Department of Radiology, the Affiliated Hospital of Qingdao University, Qingdao 266000, Shandong, China (Z.W.).
Breast Disease Center, the Affiliated Hospital of Qingdao University, Qingdao 266000, Shandong, China (Q.L., H.W., T.B.).
Acad Radiol. 2023 Sep;30 Suppl 2:S71-S81. doi: 10.1016/j.acra.2023.03.038. Epub 2023 May 20.
Accurate preoperative differentiation between ductal carcinoma in situ with microinvasion (DCISM) and ductal carcinoma in situ (DCIS) could facilitate treatment optimization and individualized risk assessment. The present study aims to build and validate a radiomics nomogram based on dynamic contrast-enhanced magnetic resonance imaging (DCE-MRI) that could distinguish DCISM from pure DCIS breast cancer.
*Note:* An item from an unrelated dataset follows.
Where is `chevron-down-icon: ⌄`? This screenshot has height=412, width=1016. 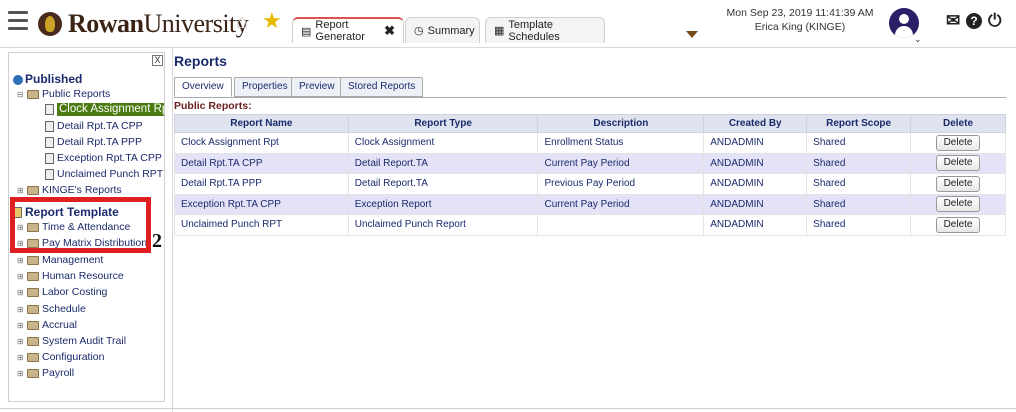 chevron-down-icon: ⌄ is located at coordinates (918, 40).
MR images of 140 patients obtained between March 2019 and November 2022 at our institution were included. Patients were randomly divided into a training (n = 97) and a test set (n = 43). Patients in both sets were further split into DCIS and DCISM subgroups. The independent clinical risk factors were selected by multivariate logistic regression to establish the clinical model. The optimal radiomics features were chosen by the least absolute shrinkage and selection operator, and a radiomics signature was built. The nomogram model was constructed by integrating the radiomics signature and independent risk factors. The discrimination efficacy of our nomogram was assessed by using calibration and decision curves.
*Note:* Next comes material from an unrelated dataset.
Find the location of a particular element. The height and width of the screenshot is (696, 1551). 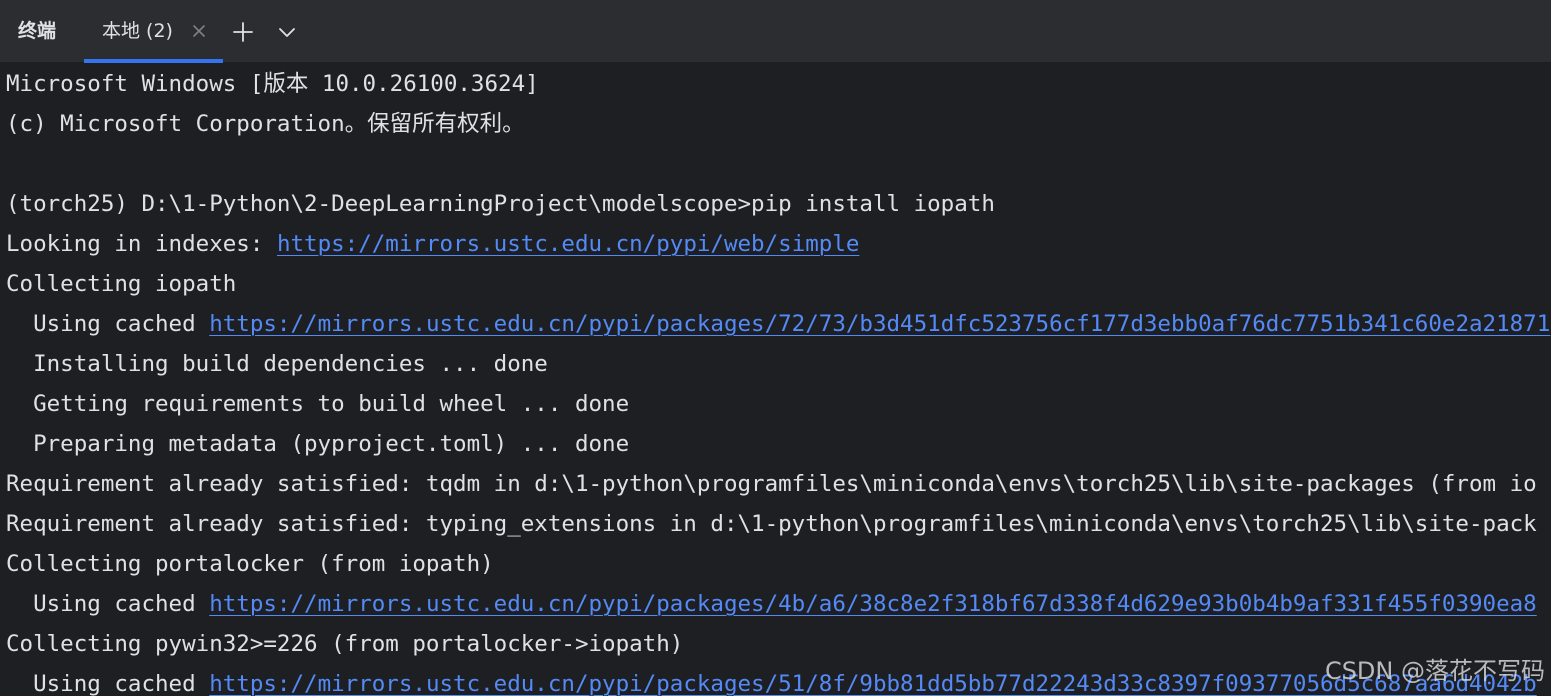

Six features were selected to construct the radiomics signature for distinguishing DCISM from DCIS. The radiomics signature and nomogram model exhibited better calibration and validation performance in the training (AUC 0.815, 0.911, 95% confidence interval [CI], 0.703-0.926, 0.848-0.974) and test (AUC 0.830, 0.882, 95% CI, 0.672-0.989, 0.764-0.999) sets than in the clinical factor model (AUC 0.672, 0.717, 95% CI, 0.544-0.801, 0.527-0.907). The decision curve also demonstrated that the nomogram model exhibited good clinical utility.
The proposed noninvasive MRI-based radiomics nomogram model showed good performance in distinguishing DCISM from DCIS.
准确区分微浸润性导管原位癌(DCISM)与导管原位癌(DCIS)有助于优化治疗方案和进行个体化风险评估。本研究旨在构建并验证一种基于动态对比增强磁共振成像(DCE-MRI)的放射组学列线图,以区分 DCISM 与纯 DCIS 乳腺癌。
纳入 2019 年 3 月至 2022 年 11 月期间在我院进行的 140 例患者的 MRI 图像。患者被随机分为训练集(n=97)和测试集(n=43)。两组患者进一步分为 DCIS 和 DCISM 亚组。采用多变量逻辑回归筛选独立的临床危险因素以建立临床模型。采用最小绝对收缩和选择算子(LASSO)选择最佳放射组学特征,并构建放射组学特征签名。通过整合放射组学特征和独立危险因素构建列线图模型。通过校准和决策曲线评估我们的列线图模型的判别效能。
选择 6 个特征构建用于区分 DCISM 与 DCIS 的放射组学特征签名。放射组学特征签名和列线图模型在训练集(AUC 0.815、0.911、95%置信区间[CI]:0.703-0.926、0.848-0.974)和测试集(AUC 0.830、0.882、95%CI:0.672-0.989、0.764-0.999)中的校准和验证性能均优于临床因素模型(AUC 0.672、0.717、95%CI:0.544-0.801、0.527-0.907)。决策曲线也表明,该列线图模型具有良好的临床应用价值。
本研究提出的基于无创 MRI 的放射组学列线图模型在区分 DCISM 与 DCIS 方面具有良好的性能。